A partir da continuidade e aprofundamento de aspectos pertinentes à formação do
profissional professor de LI, bem como de uma melhor capacitação para que possa atuar no
105
contexto digital de ensino-aprendizagem, este estudo poderá ser ampliado com vistas a
compreender como continua o processo de constituição da identidade profissional das
professoras participantes do curso, ao conduzirem sua docência no ambiente de ensino
digital. Outra possibilidade de um trabalho futuro seria acompanhar as professoras
participantes deste estudo para saber se elas incorporaram as TICs na sua prática
pedagógica e investigar de que forma elas usam a tecnologia em benefício de suas aulas de
LI.
Mediante o desenvolvimento da docência em ambiente digital e dos estudos acerca
da compreensão identitária dos docentes, seria interessante analisar a constituição
identitária dos alunos de LI de ensino fundamental e médio, que forem contemplados com
a oportunidade de inclusão digital e receberem uma formação que possibilite o letramento
digital.
Como uma atriz iniciante, fui uma pesquisadora que encenou sua primeira peça. A
falta de experiência e a insegurança podem ter atrapalhado um pouco o meu desempenho.

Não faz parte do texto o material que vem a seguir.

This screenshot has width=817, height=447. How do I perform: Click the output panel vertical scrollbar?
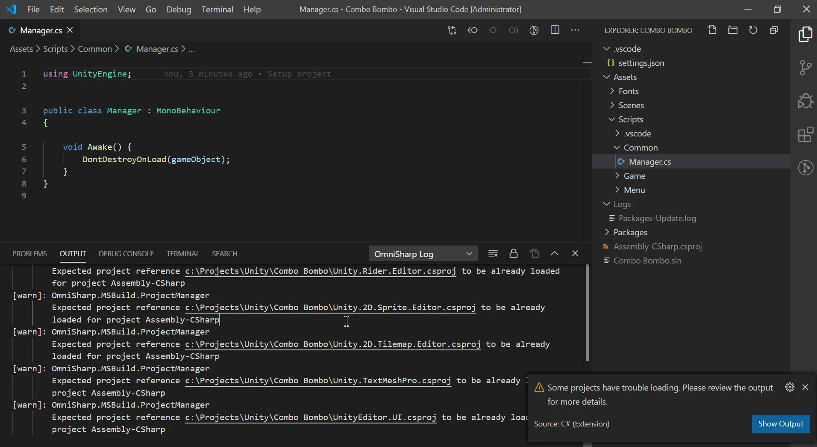coord(587,312)
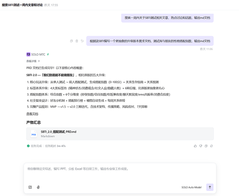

Contudo, esta peça ainda pode ser complementada, mexida, remexida, desconstruída e
reconstruída, por mim, por nós ou por quem desejar.
Esta peça é de fato minha, mas sem os demais atores eu não teria desempenhado o
papel de pesquisadora-participante. Seria impossível de encená-la sem a valiosa
contribuição de todos, tanto nos palcos como nos bastidores. Acredito que a experiência
obtida pelo caminho da encenação, que levou quase um ano para ser trilhado, vai repercutir
no meu eu enquanto existir fôlego de vida.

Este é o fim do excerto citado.